| Task statement |
Transcribe each of the rows below verbatim, with no changes to any character.

| Dataset content |
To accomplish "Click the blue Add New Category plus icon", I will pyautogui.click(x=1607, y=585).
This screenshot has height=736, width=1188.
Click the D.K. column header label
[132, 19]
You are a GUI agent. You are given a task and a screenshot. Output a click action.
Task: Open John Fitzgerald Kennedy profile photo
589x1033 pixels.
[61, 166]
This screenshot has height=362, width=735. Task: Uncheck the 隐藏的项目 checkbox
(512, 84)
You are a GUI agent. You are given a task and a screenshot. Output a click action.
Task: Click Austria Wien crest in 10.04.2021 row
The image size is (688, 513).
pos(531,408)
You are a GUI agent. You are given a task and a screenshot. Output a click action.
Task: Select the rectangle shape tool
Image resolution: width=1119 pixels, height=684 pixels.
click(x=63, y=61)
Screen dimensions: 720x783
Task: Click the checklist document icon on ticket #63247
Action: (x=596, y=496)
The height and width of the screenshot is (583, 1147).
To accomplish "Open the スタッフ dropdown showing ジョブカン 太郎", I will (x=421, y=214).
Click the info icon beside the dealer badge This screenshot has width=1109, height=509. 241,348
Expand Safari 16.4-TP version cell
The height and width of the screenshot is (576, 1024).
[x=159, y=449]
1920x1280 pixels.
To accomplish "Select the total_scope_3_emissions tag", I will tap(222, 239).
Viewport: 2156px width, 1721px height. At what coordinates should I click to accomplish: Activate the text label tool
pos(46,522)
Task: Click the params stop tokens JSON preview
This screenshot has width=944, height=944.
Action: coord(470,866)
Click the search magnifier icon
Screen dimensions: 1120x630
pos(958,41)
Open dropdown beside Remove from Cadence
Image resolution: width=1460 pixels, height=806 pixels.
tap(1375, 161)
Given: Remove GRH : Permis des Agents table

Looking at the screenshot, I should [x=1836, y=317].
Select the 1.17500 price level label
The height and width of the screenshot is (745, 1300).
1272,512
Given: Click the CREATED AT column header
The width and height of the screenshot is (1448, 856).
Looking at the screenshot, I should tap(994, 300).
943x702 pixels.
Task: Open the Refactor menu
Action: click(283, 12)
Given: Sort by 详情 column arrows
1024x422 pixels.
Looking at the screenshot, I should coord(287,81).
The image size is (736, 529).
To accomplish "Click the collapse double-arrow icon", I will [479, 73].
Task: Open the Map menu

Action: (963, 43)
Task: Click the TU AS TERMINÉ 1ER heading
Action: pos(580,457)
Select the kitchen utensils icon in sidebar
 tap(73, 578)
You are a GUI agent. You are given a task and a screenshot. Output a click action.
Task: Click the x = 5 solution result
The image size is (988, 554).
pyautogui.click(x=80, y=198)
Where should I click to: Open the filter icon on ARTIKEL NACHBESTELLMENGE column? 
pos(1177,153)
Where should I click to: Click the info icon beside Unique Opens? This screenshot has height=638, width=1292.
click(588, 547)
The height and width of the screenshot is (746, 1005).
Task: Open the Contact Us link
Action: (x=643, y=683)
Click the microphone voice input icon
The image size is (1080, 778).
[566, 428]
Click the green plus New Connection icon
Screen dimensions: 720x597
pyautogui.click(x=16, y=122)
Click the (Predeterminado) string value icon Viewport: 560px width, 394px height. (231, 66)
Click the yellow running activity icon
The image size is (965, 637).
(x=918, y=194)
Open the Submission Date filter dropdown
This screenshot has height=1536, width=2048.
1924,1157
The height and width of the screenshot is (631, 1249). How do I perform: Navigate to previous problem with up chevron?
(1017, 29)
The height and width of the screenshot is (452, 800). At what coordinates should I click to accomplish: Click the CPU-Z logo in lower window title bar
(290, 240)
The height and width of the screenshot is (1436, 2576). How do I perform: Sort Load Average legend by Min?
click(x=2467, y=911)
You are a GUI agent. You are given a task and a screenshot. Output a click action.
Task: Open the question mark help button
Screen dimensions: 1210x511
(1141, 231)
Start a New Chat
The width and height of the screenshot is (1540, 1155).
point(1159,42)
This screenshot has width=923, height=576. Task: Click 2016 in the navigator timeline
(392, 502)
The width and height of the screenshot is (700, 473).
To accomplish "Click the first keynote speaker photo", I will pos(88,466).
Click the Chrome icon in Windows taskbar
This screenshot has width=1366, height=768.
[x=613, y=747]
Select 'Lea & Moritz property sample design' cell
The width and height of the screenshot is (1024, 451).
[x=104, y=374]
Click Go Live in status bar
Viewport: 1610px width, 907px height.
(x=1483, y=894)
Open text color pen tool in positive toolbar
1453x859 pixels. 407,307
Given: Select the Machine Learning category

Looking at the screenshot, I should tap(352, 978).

| Result for this exercise |
To accomplish "Click the blue Add New Category plus icon", I will pyautogui.click(x=1607, y=585).
This screenshot has height=736, width=1188.
Click the D.K. column header label
[132, 19]
You are a GUI agent. You are given a task and a screenshot. Output a click action.
Task: Open John Fitzgerald Kennedy profile photo
589x1033 pixels.
[61, 166]
This screenshot has height=362, width=735. Task: Uncheck the 隐藏的项目 checkbox
(512, 84)
You are a GUI agent. You are given a task and a screenshot. Output a click action.
Task: Click Austria Wien crest in 10.04.2021 row
The image size is (688, 513).
pos(531,408)
You are a GUI agent. You are given a task and a screenshot. Output a click action.
Task: Select the rectangle shape tool
Image resolution: width=1119 pixels, height=684 pixels.
click(x=63, y=61)
Screen dimensions: 720x783
Task: Click the checklist document icon on ticket #63247
Action: (x=596, y=496)
The height and width of the screenshot is (583, 1147).
To accomplish "Open the スタッフ dropdown showing ジョブカン 太郎", I will (x=421, y=214).
Click the info icon beside the dealer badge This screenshot has width=1109, height=509. 241,348
Expand Safari 16.4-TP version cell
The height and width of the screenshot is (576, 1024).
[x=159, y=449]
1920x1280 pixels.
To accomplish "Select the total_scope_3_emissions tag", I will tap(222, 239).
Viewport: 2156px width, 1721px height. At what coordinates should I click to accomplish: Activate the text label tool
pos(46,522)
Task: Click the params stop tokens JSON preview
This screenshot has width=944, height=944.
Action: coord(470,866)
Click the search magnifier icon
Screen dimensions: 1120x630
pos(958,41)
Open dropdown beside Remove from Cadence
Image resolution: width=1460 pixels, height=806 pixels.
tap(1375, 161)
Given: Remove GRH : Permis des Agents table

Looking at the screenshot, I should [x=1836, y=317].
Select the 1.17500 price level label
The height and width of the screenshot is (745, 1300).
1272,512
Given: Click the CREATED AT column header
The width and height of the screenshot is (1448, 856).
Looking at the screenshot, I should tap(994, 300).
943x702 pixels.
Task: Open the Refactor menu
Action: click(283, 12)
Given: Sort by 详情 column arrows
1024x422 pixels.
Looking at the screenshot, I should coord(287,81).
The image size is (736, 529).
To accomplish "Click the collapse double-arrow icon", I will [479, 73].
Task: Open the Map menu

Action: (963, 43)
Task: Click the TU AS TERMINÉ 1ER heading
Action: pos(580,457)
Select the kitchen utensils icon in sidebar
 tap(73, 578)
You are a GUI agent. You are given a task and a screenshot. Output a click action.
Task: Click the x = 5 solution result
The image size is (988, 554).
pyautogui.click(x=80, y=198)
Where should I click to: Open the filter icon on ARTIKEL NACHBESTELLMENGE column? 
pos(1177,153)
Where should I click to: Click the info icon beside Unique Opens? This screenshot has height=638, width=1292.
click(588, 547)
The height and width of the screenshot is (746, 1005).
Task: Open the Contact Us link
Action: (x=643, y=683)
Click the microphone voice input icon
The image size is (1080, 778).
[566, 428]
Click the green plus New Connection icon
Screen dimensions: 720x597
pyautogui.click(x=16, y=122)
Click the (Predeterminado) string value icon Viewport: 560px width, 394px height. (231, 66)
Click the yellow running activity icon
The image size is (965, 637).
(x=918, y=194)
Open the Submission Date filter dropdown
This screenshot has height=1536, width=2048.
1924,1157
The height and width of the screenshot is (631, 1249). How do I perform: Navigate to previous problem with up chevron?
(1017, 29)
The height and width of the screenshot is (452, 800). At what coordinates should I click to accomplish: Click the CPU-Z logo in lower window title bar
(290, 240)
The height and width of the screenshot is (1436, 2576). How do I perform: Sort Load Average legend by Min?
click(x=2467, y=911)
You are a GUI agent. You are given a task and a screenshot. Output a click action.
Task: Open the question mark help button
Screen dimensions: 1210x511
(1141, 231)
Start a New Chat
The width and height of the screenshot is (1540, 1155).
point(1159,42)
This screenshot has width=923, height=576. Task: Click 2016 in the navigator timeline
(392, 502)
The width and height of the screenshot is (700, 473).
To accomplish "Click the first keynote speaker photo", I will pos(88,466).
Click the Chrome icon in Windows taskbar
This screenshot has width=1366, height=768.
[x=613, y=747]
Select 'Lea & Moritz property sample design' cell
The width and height of the screenshot is (1024, 451).
[x=104, y=374]
Click Go Live in status bar
Viewport: 1610px width, 907px height.
(x=1483, y=894)
Open text color pen tool in positive toolbar
1453x859 pixels. 407,307
Given: Select the Machine Learning category

Looking at the screenshot, I should tap(352, 978).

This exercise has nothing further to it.